À la libération, quelques articles sont écrits sur le sujet, puis le silence retombe. Pour les témoins, ces souvenirs sont difficiles à raconter. "Quand j'ai commencé à creuser, j'ai pu contacter des infirmiers à la retraite qui étaient employés à cette époque, se rappelle Emmanuel Bellanger. Il n'y en a que deux qui ont accepté de témoigner. Certains m'ont dit que c'était n'importe quoi et qu'il ne s'était rien passé dans leur service, certains ont nié."

Il s'agit d'un problème de société au sens large.

Emmanuel Bellanger

Employé municipal à Clermont-de-l'Oise

D'autres ont raconté des épisodes glaçants, comme leurs collègues lançant une pomme de terre parmi les patients pour les regarder se battre.
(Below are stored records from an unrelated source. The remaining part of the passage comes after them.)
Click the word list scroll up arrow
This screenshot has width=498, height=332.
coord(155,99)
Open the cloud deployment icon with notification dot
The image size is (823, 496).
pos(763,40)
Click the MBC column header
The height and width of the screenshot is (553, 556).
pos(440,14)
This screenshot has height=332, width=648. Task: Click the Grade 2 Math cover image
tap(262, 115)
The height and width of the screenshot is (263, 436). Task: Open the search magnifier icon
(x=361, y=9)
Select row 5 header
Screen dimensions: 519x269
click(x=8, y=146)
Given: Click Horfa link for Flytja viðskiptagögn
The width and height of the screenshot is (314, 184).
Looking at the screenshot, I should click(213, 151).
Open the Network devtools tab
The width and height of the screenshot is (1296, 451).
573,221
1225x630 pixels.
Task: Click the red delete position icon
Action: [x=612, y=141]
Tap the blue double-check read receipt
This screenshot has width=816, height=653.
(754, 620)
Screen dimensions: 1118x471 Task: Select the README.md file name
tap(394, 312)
Mais l'un des témoins relate aussi ses tentatives de solidarité : "il disait que dans son pavillon, il mourait une personne par jour en moyenne. Ils allaient, avec les malades, cueillir des herbes, leur faire manger des racines, chasser le hérisson."

"C'est ressorti au début des années 90"

En 1987, le psychiatre Max Lafont publie un livre, tiré de sa thèse, où il tente de retracer l'histoire de cette hécatombe française. À Clermont, l'hôpital reste le principal employeur et l'histoire est connue.
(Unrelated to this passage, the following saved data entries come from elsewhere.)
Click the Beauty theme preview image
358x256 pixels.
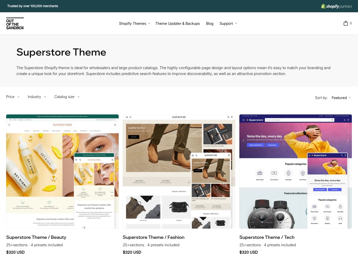(x=62, y=171)
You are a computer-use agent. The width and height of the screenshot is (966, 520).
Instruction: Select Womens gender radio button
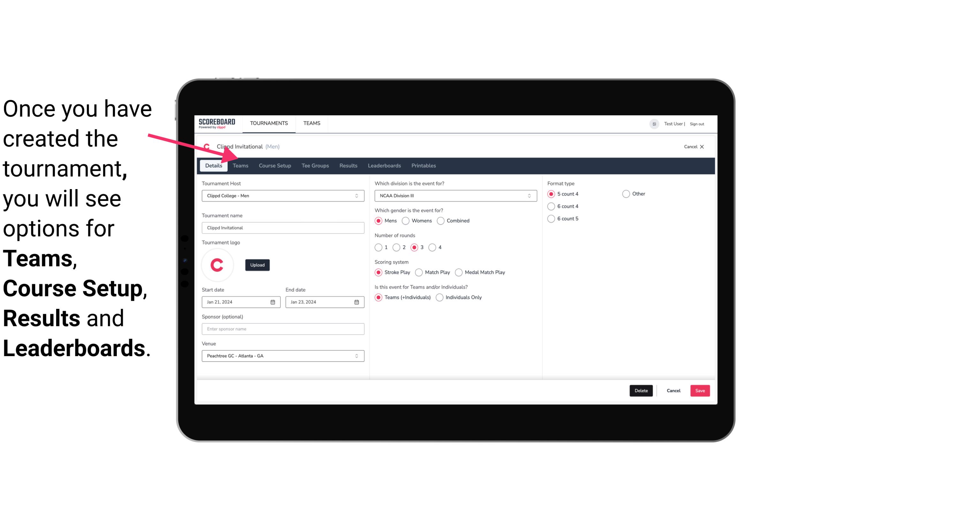(x=406, y=220)
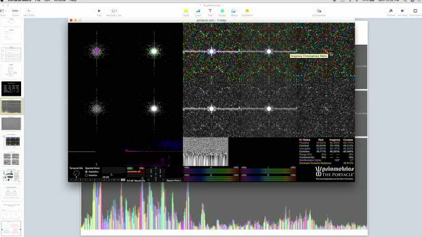Open the Collaborate icon
Viewport: 422px width, 237px height.
(319, 11)
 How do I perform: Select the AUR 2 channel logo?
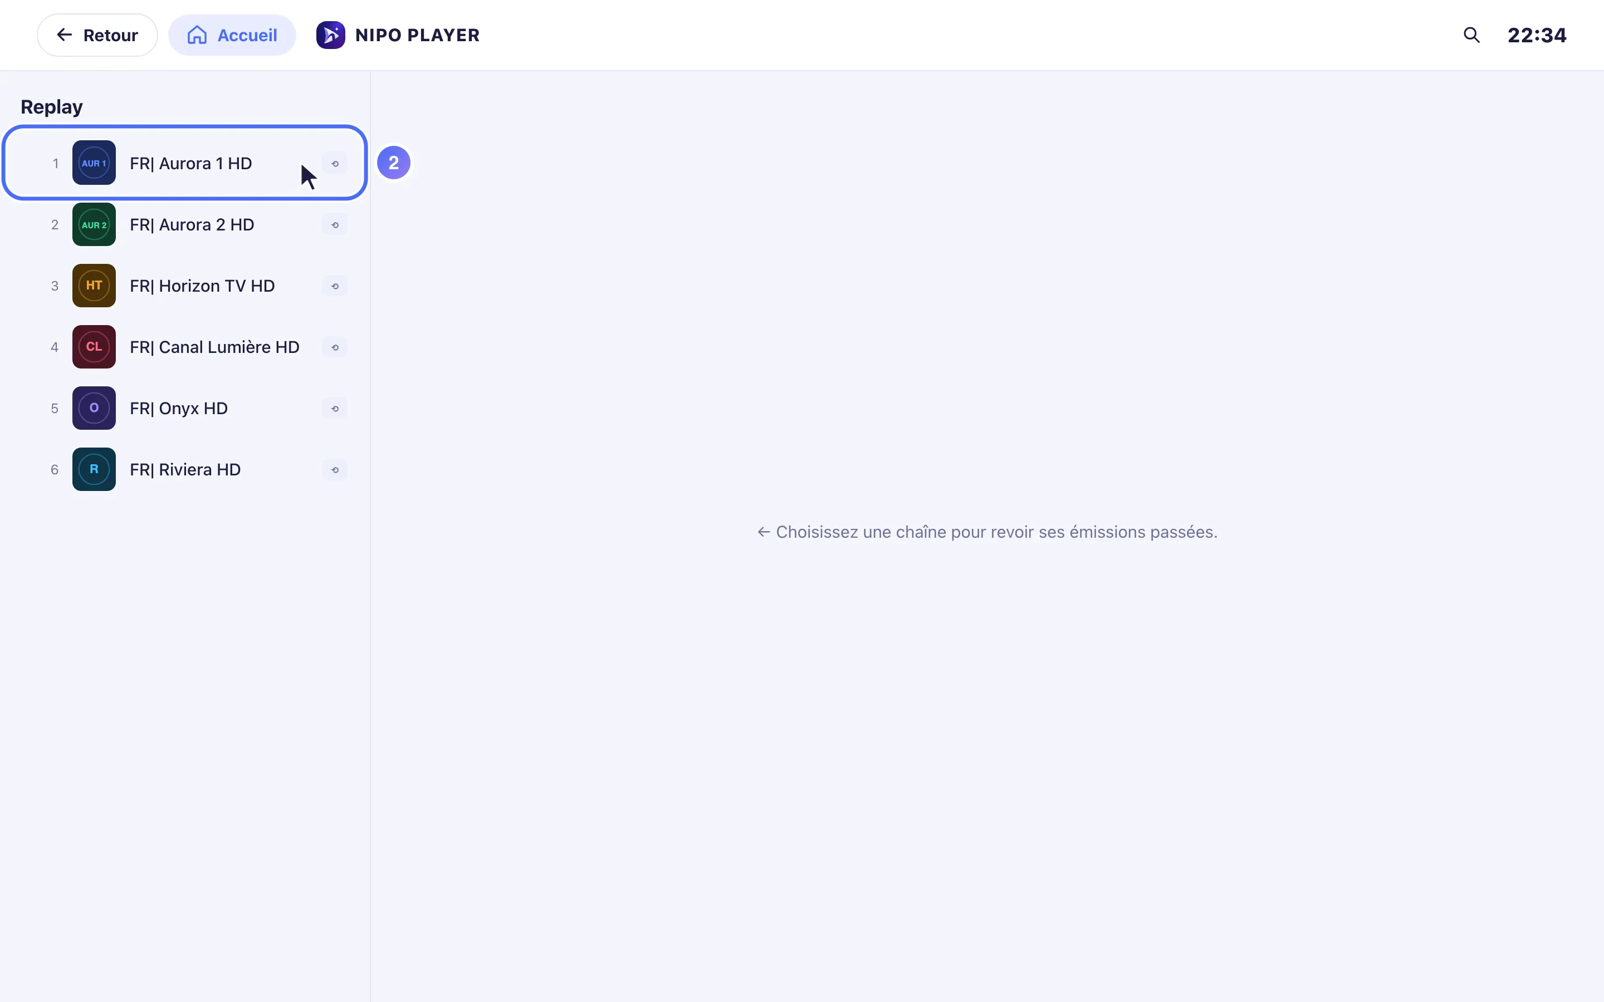coord(94,225)
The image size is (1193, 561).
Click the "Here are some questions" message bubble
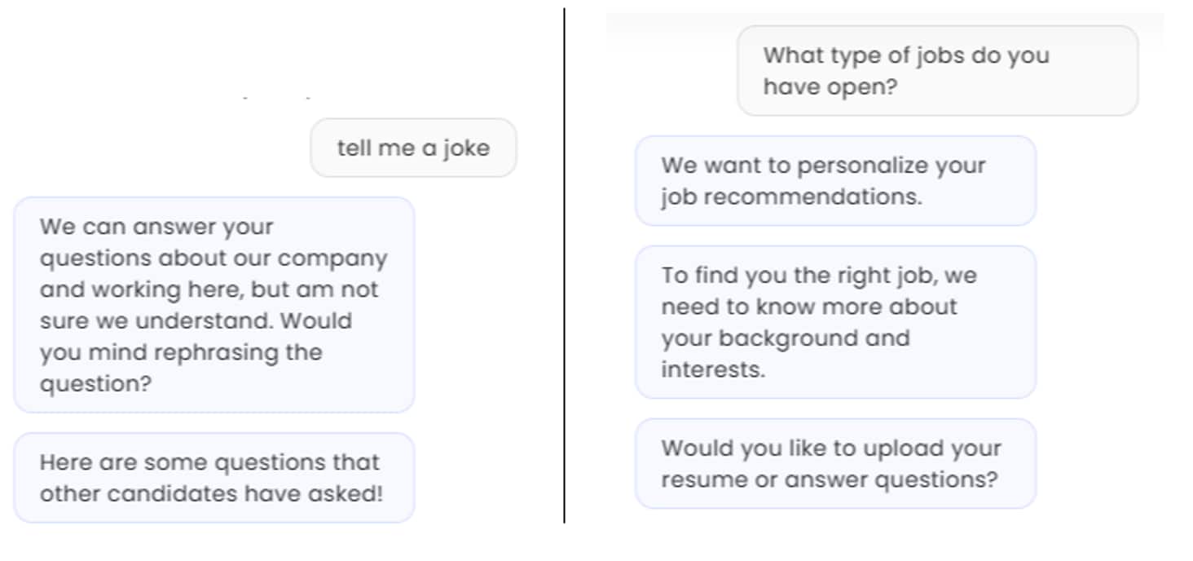pos(214,477)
"L'importance de cet établissement, sociale, économique, fait que la municipalité a été sensible à cet épisode tragique. C'est ressorti au début des années 90. Nous sommes la seule commune à avoir un lieu de souvenir à l'extérieur de l'hôpital, ailleurs, il y a des plaques dans certains hôpitaux. La municipalité ne voulait pas stigmatiser l'établissement en lui-même, mais bien montrer qu'il s'agit d'un problème de société au sens large" détaille Emmanuel Bellanger. C'est donc devant cette plaque que quelques dizaines de personnes se sont réunies, jeudi 4 avril, pour se souvenir des disparus.

Dans la commune, le musée Henri Theillou consacre également une partie de son exposition permanente à cet épisode tragique de l'histoire du CHI. Il est installé dans l'ancienne morgue de l'hôpital. Dans son grenier, les "petits cousus" témoignent du protocole de l'asile : ces baluchons contiennent les effets personnels des patients, dont ils étaient dépouillés à leur arrivée sur place.
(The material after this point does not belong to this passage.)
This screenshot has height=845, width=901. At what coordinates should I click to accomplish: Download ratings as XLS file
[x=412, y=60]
Toutes ces questions d'eugénisme sont très présentes dans l'entre-deux-guerres. Forcément, cela laisse des traces dans les esprits.

Emmanuel Bellanger

Employé municipal à Clermont-de-l'Oise

Si la ville de Clermont est l'un des rares lieux de cette mémoire, une plaque commémorative a aussi été installée sur le parvis des Droits de l'Homme, devant le Trocadéro de Paris en décembre 2016. Cette mémoire, reconnue tardivement, semble honteuse, peut-être parce qu'elle fait transparaître l'absence de considération pour ces "aliénés".

"À cette époque comme à d'autres, il y a une classification entre la valeur des vies, celle de ces malades n'avait pas forcément autant de valeur que celle d'autres personnes. Avant la guerre, le conseil d'administration (ndlr : du CHI) était composé d'élus. Dans les années 30, un conseiller général, médecin, s'offusquait que l'on construise à grands frais un hôpital pour les 'enfants anormaux' car leur durée de vie était limitée, c'était indécent. Toutes ces questions d'eugénisme sont très présentes dans l'entre-deux-guerres. Forcément, cela laisse des traces dans les esprits. Quand des conditions exceptionnelles comme l'occupation surviennent, chacun établit ses priorités" conclut Emmanuel Bellanger.